DIRECTIVE:
Pull out every line below word for word, leaving out the pictures.

— BEGIN LISTED ENTRIES —

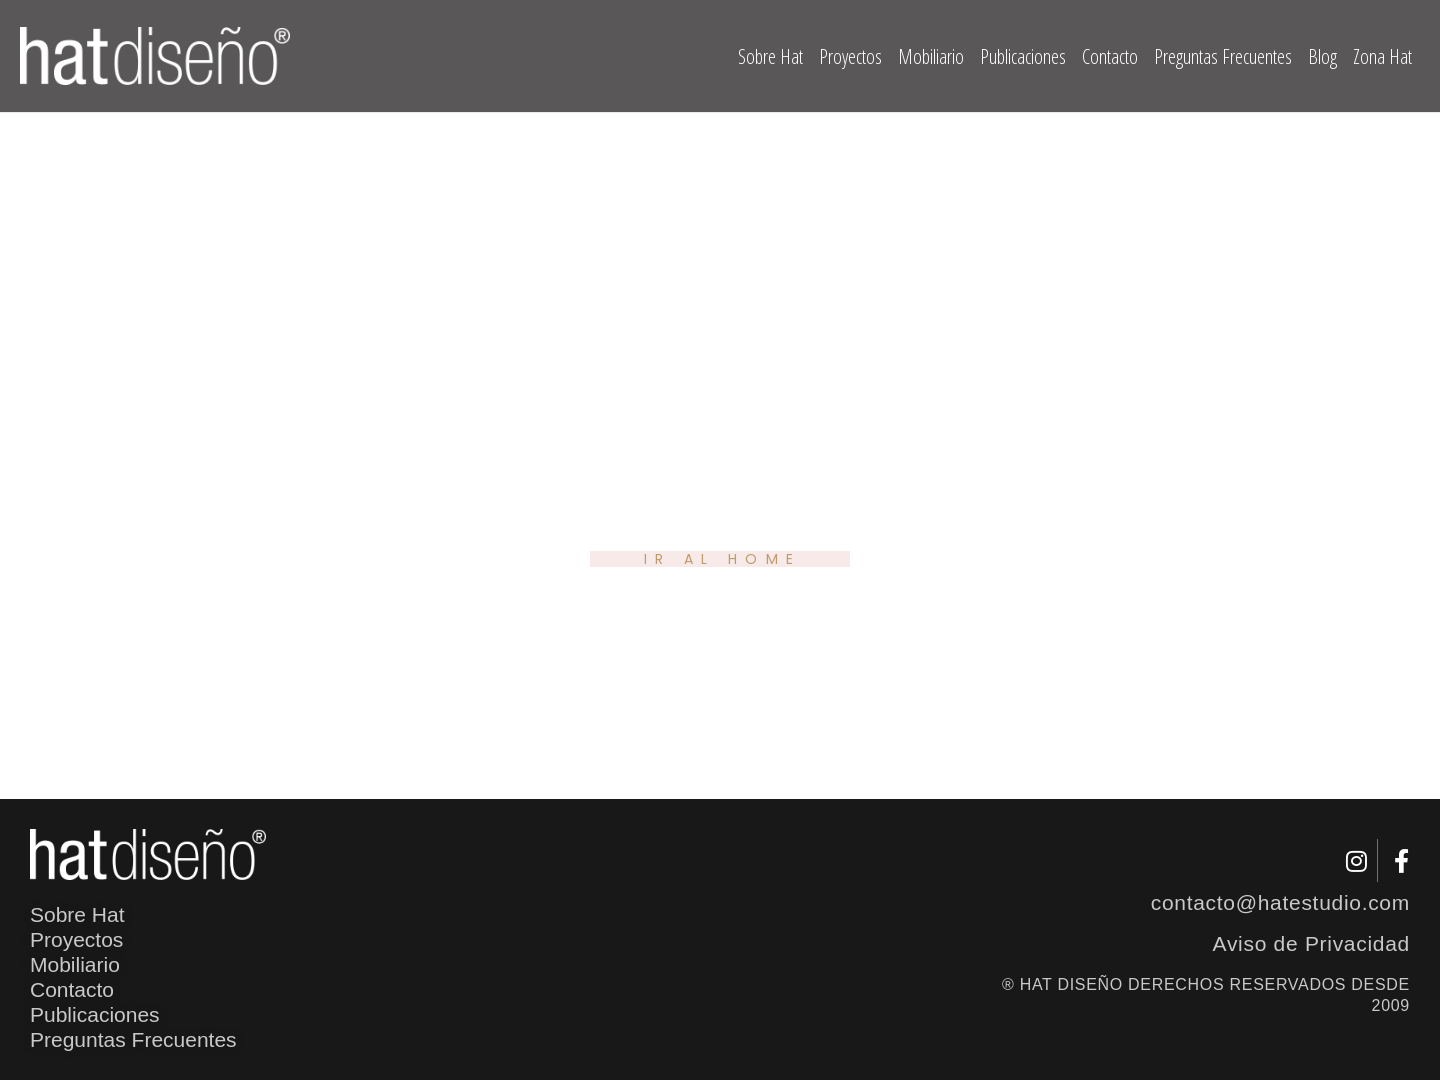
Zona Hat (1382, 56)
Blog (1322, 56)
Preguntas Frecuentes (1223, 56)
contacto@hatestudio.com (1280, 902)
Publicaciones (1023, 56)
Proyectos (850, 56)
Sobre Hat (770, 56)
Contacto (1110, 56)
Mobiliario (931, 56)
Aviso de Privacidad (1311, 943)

— END LISTED ENTRIES —

EXERCISE RESPONSE:
Zona Hat (1382, 56)
Blog (1322, 56)
Preguntas Frecuentes (1223, 56)
contacto@hatestudio.com (1280, 902)
Publicaciones (1023, 56)
Proyectos (850, 56)
Sobre Hat (770, 56)
Contacto (1110, 56)
Mobiliario (931, 56)
Aviso de Privacidad (1311, 943)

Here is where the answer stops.